Fixing the Label Errors

Instead of fixing the auto-detected label issues automatically via filtering, the smarter (yet more complex) way to improve our dataset would be to correct the label issues by hand. This simultaneously removes a noisy data point and adds an accurate one, but making such corrections manually is cumbersome. We did this manually using Cleanlab Studio, an enterprise data correction interface.

After replacing the bad labels we spotted with more suitable ones, we fine-tune the exact same Davinci LLM on the manually-corrected dataset. The resulting model achieves 77% accuracy (on the same test dataset as before), which is a 37% reduction in error from our original version of this model.

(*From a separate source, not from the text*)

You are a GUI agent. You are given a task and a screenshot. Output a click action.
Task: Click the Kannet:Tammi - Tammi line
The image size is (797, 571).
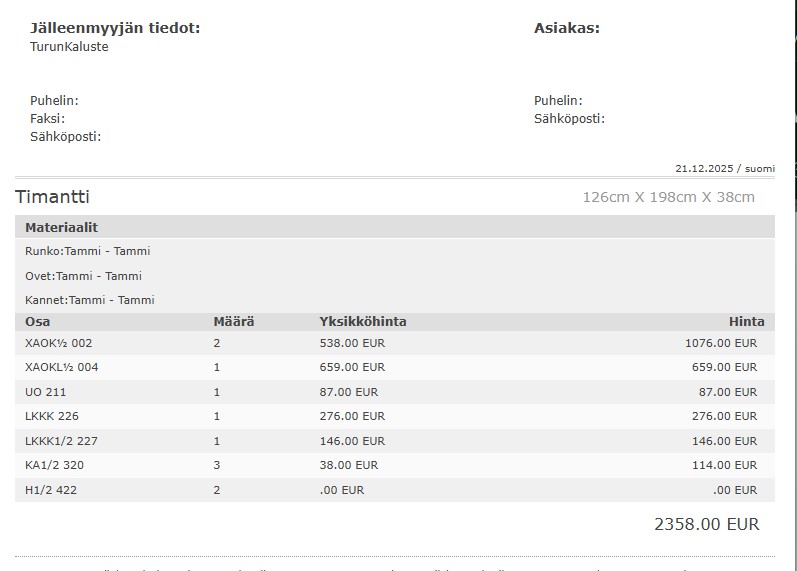[89, 300]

# Load in and format data with the manually fixed labels.
train_studio = pd.read_csv('train_corrected.csv')
format_data(train_studio, "train_corrected.jsonl")

# Train a more robust classifier with the fixed data.
!openai api fine_tunes.create -t "train_corrected_prepared.jsonl" -v "test_prepared.jsonl" 
--compute_classification_metrics --classification_n_classes 3 -m davinci --suffix "corrected"

# Evaluate model on test data.
!openai api fine_tunes.results -i ft-MQbaduYd8UGD2EWBmfpoQpkQ > corrected .csv
df = pd.read_csv('corrected.csv')
corrected_acc = df.iloc[-1]['classification/accuracy']
>>> 0.7729166746139526

Note: throughout this entire process, we never changed any code related to model architecture/hyperparameters, training, or data preprocessing! All improvement strictly comes from increasing the quality of our training data, which leaves room for additional optimizations on the modeling side.

Evaluating other LLMs

We repeated this same experiment with two other recent LLM models OpenAI offers for fine-tuning: Ada and Curie. The resulting improvements look similar to those achieved for the Davinci model.

Conclusion

Data-centric AI is a powerful paradigm for handling noisy data via AI/automated techniques rather than tedious manual effort. There are now tools to help you efficiently find and fix data and label issues to improve any ML model (not just LLMs) for most types of data (not just text, but also images, audio, tabular data, etc). Such tools utilize any ML model to diagnose/fix issues in the data and then improve the data for any other ML model. These tools will remain applicable with future advances in ML models like GPT-10, and will only become better at identifying issues when used with more accurate models!

Practice data-centric AI to systematically engineer better data via AI/automation. This frees you to capitalize on your unique domain knowledge rather than fixing general data issues like label errors.

Chris Mauck is Data Scientist at Cleanlab.